Expected runtime behavior / question

From the SDK side, facets should not inherit or touch parent WebSocket handles during startup. The SDK now avoids doing so.

From the runtime side, the confusing parts are:

1. Production rejects parent-owned Native WebSocket I/O during child facet initialization, but local wrangler dev does not reproduce.
2. A child facet startup path appears able to observe/trip over parent-owned WebSocket Native handles when the facet is spawned during a parent WebSocket message turn.

Should facet startup be isolated from parent WebSocket Native handles, or should local workerd/wrangler dev reproduce the same rejection as production?

[threepointone]

Update from the SDK PR review: the final Agents mitigation is scoped more narrowly than my original issue text implied.
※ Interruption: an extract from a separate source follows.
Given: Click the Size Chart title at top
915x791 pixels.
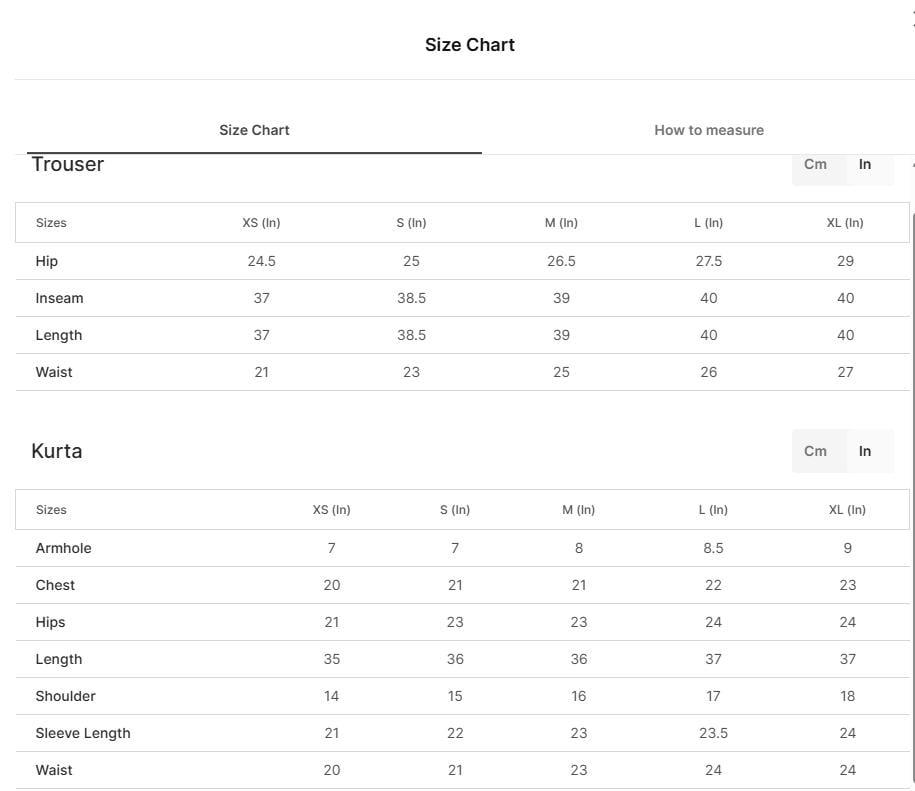Looking at the screenshot, I should [470, 45].
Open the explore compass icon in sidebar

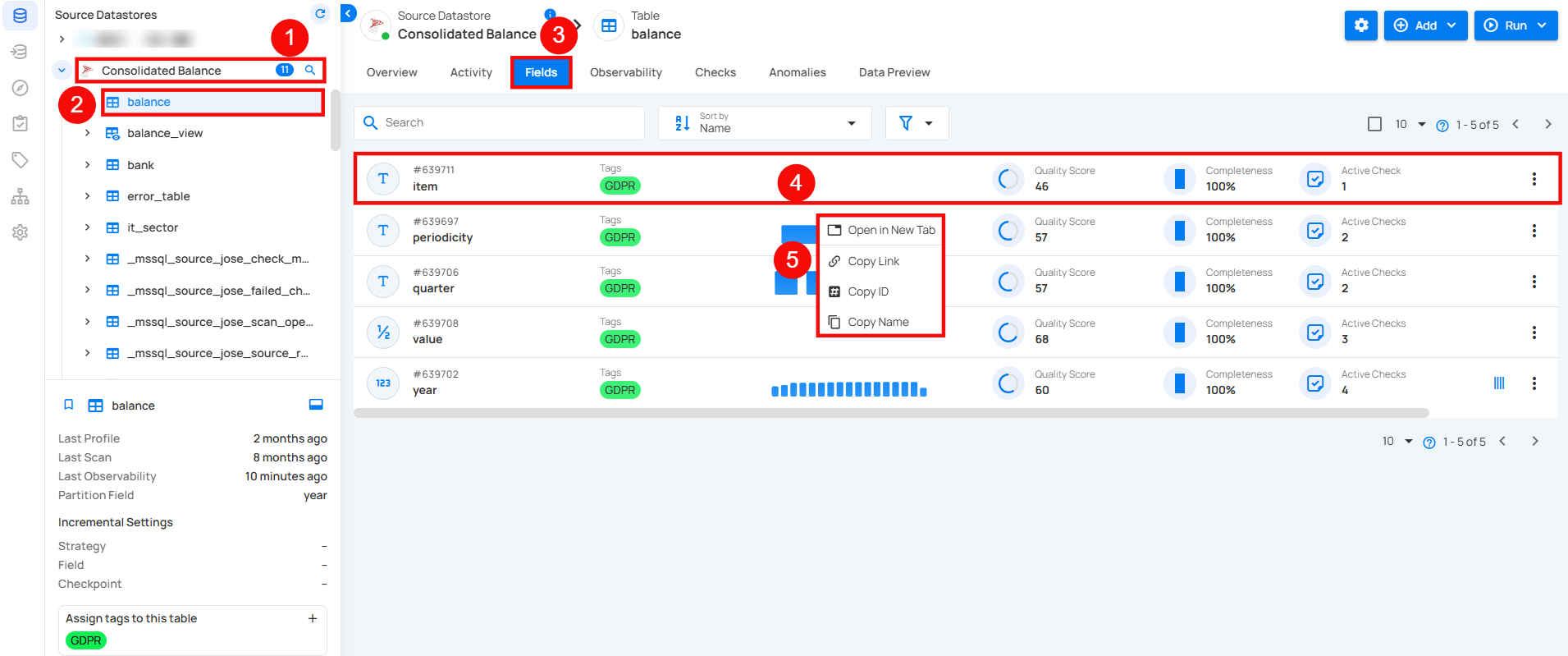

We are not permanently disabling protocol broadcasts for facets, since facets can have their own WebSocket clients and need state sync after bootstrap. The SDK fix now suppresses protocol broadcasts only during the internal facet bootstrap/startup window (_cf_initAsFacet() -> __unsafe_ensureInitialized()), while still allowing normal post-bootstrap broadcasts to clients connected directly to the facet.

The production repro still passes with that scoped mitigation: both /http-spawn and /ws return ok: true after redeploy.

[kentonv]

I don't understand what this issue is reporting.

A facet runs in its own execution context, independent of the parent. It definitely cannot directly access I/O objects that belong to the parent. This won't work in either dev or prod.

Note that you cannot assume that a facet runs in the same isolate as its parent, even if the code is in the same Worker. You should not try to share objects via global variables -- for all the same reasons you shouldn't try to share mutable globals between separate DO instances or requests.